» Исходный текст

Что касается Москвы, то здесь моим главным наставником стал выдающийся искусствовед, писатель, литературный и театральный критик Борис Исаакович Зингерман (1928-2000). Это имя было и остается легендарным в театральной и искусствоведческой среде. На его книгах по драматургии и бесчисленных искусствоведческих статьях выросло не одно поколение артистов, режиссеров, художников и прочих творческих личностей. А познакомил меня с Борисом Исааковичем в 1995 году Юрий Петрович Любимов. Зингерман являлся одним из авторов концепции Театра на Таганке, а также был старым другом Любимова. Обычно знаменитый режиссер приглашал его в театр на последней стадии сдачи очередного спектакля, когда уже «было что показать». Любимов как-то признался, что его артисты боятся играть, когда видят в зале Зингермана. Добавлю, что и сам Юрий Петрович слушал Бориса Исааковича, образно говоря, держа руки по швам, принимая к сведению каждое его замечание, чего я не единожды был свидетелем... Разумеется, если бы не Юрий Петрович, я бы никогда не узнал, кто такой Зингерман и чем он знаменит. Борис Исаакович, со всеми своими искусствоведческими трудами, был для меня столь же далеким, как и Пушкинские праздники поэзии в Торжке: совершенно уж иными делами занимался я в своей прежней жизни…

Борис Исаакович с интересом воспринял мои первые книги, с политической публицистикой, и помогал в написании «Путешествия из Москвы в Санкт-Петербург»: давал советы и даже редактировал отдельные главы. А вот что касается «Эха пушкинской строки», то здесь он был моим главным критиком и учителем, и у меня среди самых ценных реликвий хранятся его письменные рекомендации и замечания на черновики глав. Это очень любопытные записи! А для меня они были и вовсе бесценными, потому что «попасть в руки» к Зингерману была великая честь. А вот выпасть из его орбиты можно было запросто. Достаточно было не выполнить (или выполнить плохо) какую-то очередную его рекомендацию.

 

 

Прочитывая только написанный отрывок, который я спешил принести ему, он тотчас делал замечания и давал задание, как улучшить текст. Уже на следующий день он звонил и требовал результат, после чего принимался за следующие страницы… Например, именно Борис Исаакович заставил меня написать очерк о роли и значении котлеты в нашем отечественном быту; и он же заставил меня остановиться на моем отчем доме, который я описываю в одной из глав… И вообще, все мои, так называемые, «лирические» и «философские» размышления инициированы Борисом Исааковичем, который, кажется, не без удовольствия ставил на мне эксперимент: сможет или не сможет? вытянет или не вытянет?.. Так он заставил меня «выбрать» из уже готовых диалогов некоторые важные, на его взгляд, мысли, чтобы преобразовать их в монологи. «Никому не отдавайте свои мысли», – строго наказывал он. «Но ведь это выдуманный персонаж», – защищался я. «Тем более не отдавайте», – приказывал Борис Исаакович…

Это был его стиль! Составитель, главный редактор и научный руководитель множества сборников и альманахов, издававшихся Государственным институтом искусствознания, Зингерман был чрезвычайно требовательным ко всем, с кем работал. Оттого и ценились (и ценятся сейчас!) эти сборники, а опубликоваться в них было высокой честью. И каждый, кто когда-либо сотрудничал с Борисом Исааковичем, признаёт эту работу как высшую школу и счастливейшее время!

» Сохранённые данные
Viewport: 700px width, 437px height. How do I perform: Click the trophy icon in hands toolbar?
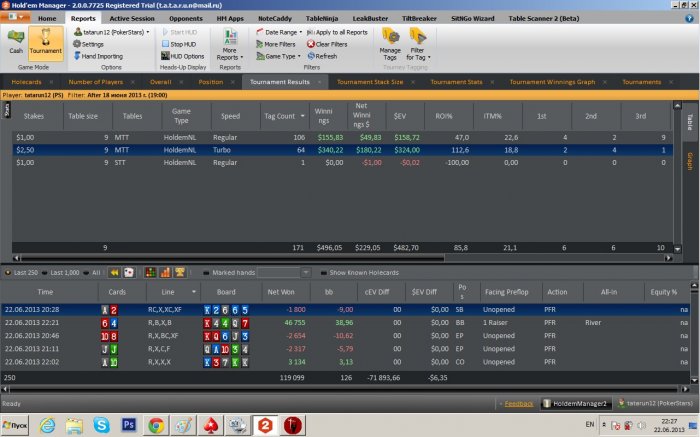[179, 272]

» Задание 1
В каком году, согласно исходному тексту, Юрий Петрович Любимов познакомил рассказчика с Борисом Исааковичем Зингерманом?
» Задание 2
Скопируйте из исходного текста отрывок от слов «Это был его» до слов «и счастливейшее время!» включительно.

» Ответ 1
В 1995 году.

» Ответ 2
Это был его стиль! Составитель, главный редактор и научный руководитель множества сборников и альманахов, издававшихся Государственным институтом искусствознания, Зингерман был чрезвычайно требовательным ко всем, с кем работал. Оттого и ценились (и ценятся сейчас!) эти сборники, а опубликоваться в них было высокой честью. И каждый, кто когда-либо сотрудничал с Борисом Исааковичем, признаёт эту работу как высшую школу и счастливейшее время!